Cardiac Metabolic State and Brugada Syndrome
A Link Revealed
See related article, pages 737–745
Brugada syndrome (BrS) is an inherited cardiac disorder with variable ECG features characteristic of right bundle branch bloc (RBBB) and ST segment elevation in the right precordial leads (V1-V3) at rest, which was first described by the Brugada brothers as a clinical entity with a genetic background.1
In Southeast Asia, BrS causes a high risk of sudden unexplained nocturnal death syndrome (SUNDS) in young adults.2,3
In genetically determined forms of BrS, a number of mutations in the SCN5A gene located on chromosome 3p21-23 have been implicated in BrS and account for 20% to 30% of BrS in genotyped families.4 More recently, mutations in other genes such as those coding for glycerol-3-phosphate dehydrogenase 1-like (GPD1-L),5 the α-subunit of the Cav1.2 L-type calcium channel (CACNA1C), the β2 calcium channel regulatory subunit (CACNB2),6,7 and the hERG potassium channel (KCNH2)8 have been shown to be associated with BrS clinical phenotypes.

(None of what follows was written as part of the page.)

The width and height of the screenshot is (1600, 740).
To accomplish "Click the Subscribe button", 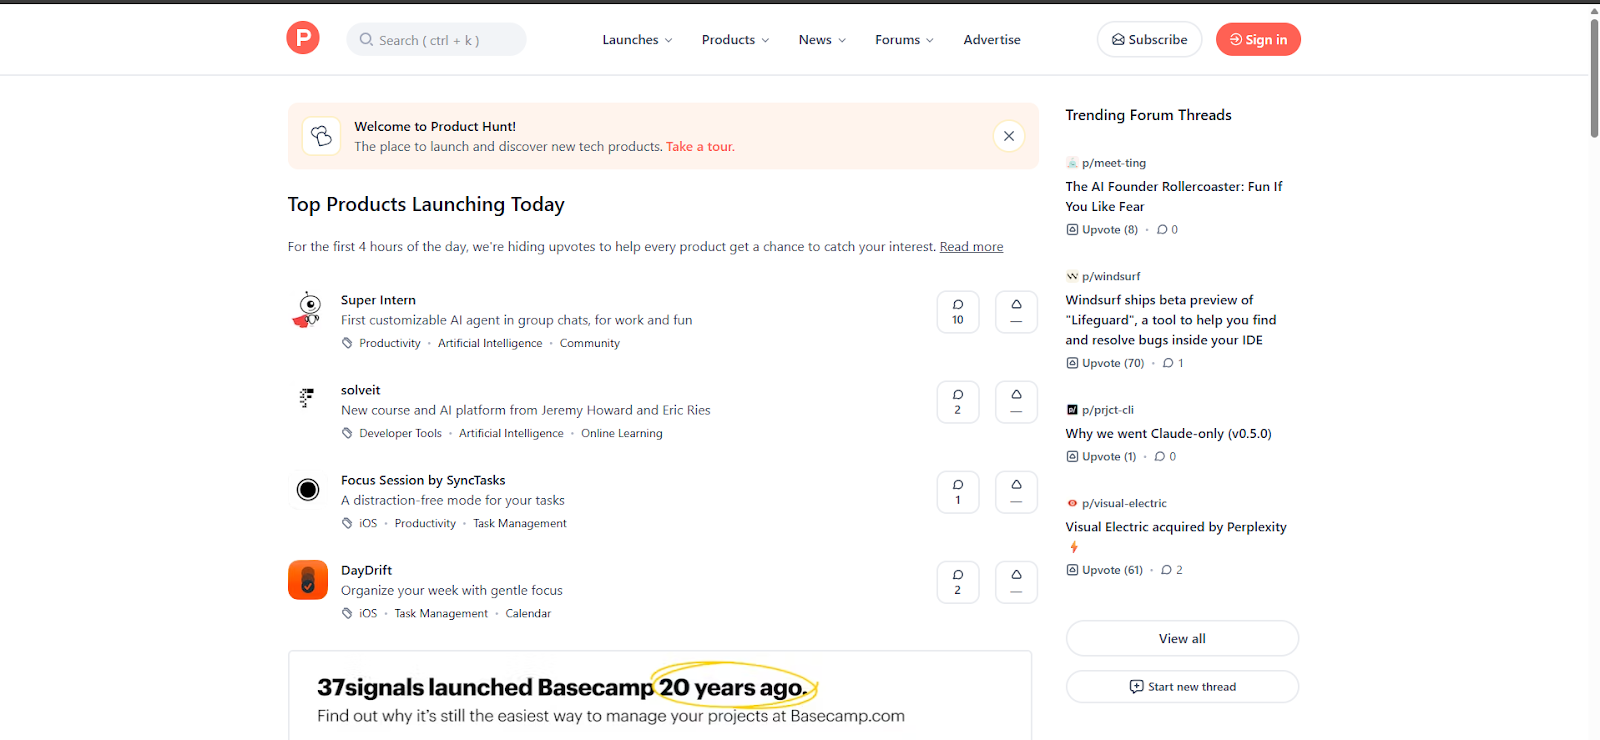I will coord(1149,40).
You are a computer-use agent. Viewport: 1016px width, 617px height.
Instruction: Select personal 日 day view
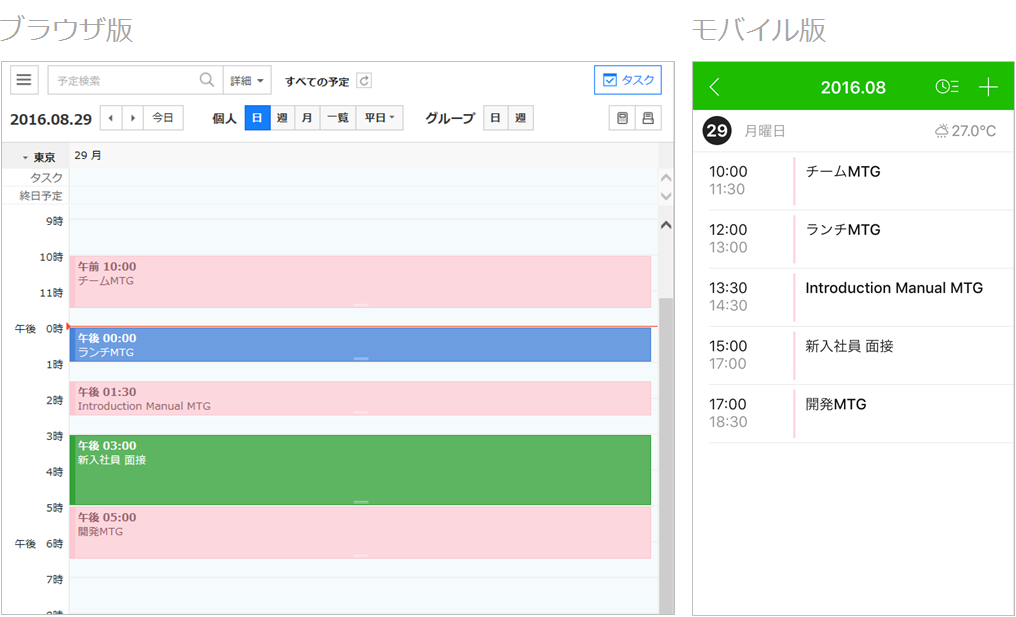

Mutations in the SCN5A gene are associated with loss-of-function caused by trafficking defects, truncated sodium channel proteins, or changes in the biophysical properties of sodium channels. Loss-of-function mutations of the Cav1.2 L-type calcium channel and its regulatory subunit, which are encoded by CACNA1C and CACNB2, respectively (A39V- and G490R/CACNA1C and S481L/CACNB2), have been reported to be associated with a BrS phenotype combined with shorter QT intervals. Two gain-of-function mutations in the KCNH2 (hERG) of the cardiac potassium channel (G873S and N985S) have been reported in patients with BrS syndrome.
Glycerol-3-phosphate dehydrogenase (GPD) catalyzes the reduction of dihydroxyacetone phosphate to glycerol-3-phosphate. GPD uses nicotinamide adenine dinucleotide (NADH) as a cofactor for this reaction and may play a role in energy production. GPD is involved in glycerol phosphate shuttle, which transfers electrons from cytoplasmic NADH to mitochondria electron transport chain. The glycerol-3-phosphate dehydrogenase 1-like (GPD1-L) gene is composed of eight exons, and its gene product shares 84% homology with the GPD protein. It is expressed abundantly in cardiac myocytes. Mutations in GPD1-L have been found in patients with BrS and in sudden infant death syndrome. It is surprising that Dutch and Japanese BrS cohort studies did not identify potential mutations in the GPD1-L gene.9,10 Because BrS is widespread in Southeast Asia, studies using cohorts of Southeast Asian patients are warranted to determine whether GPD1-L mutations are a risk factor in this population.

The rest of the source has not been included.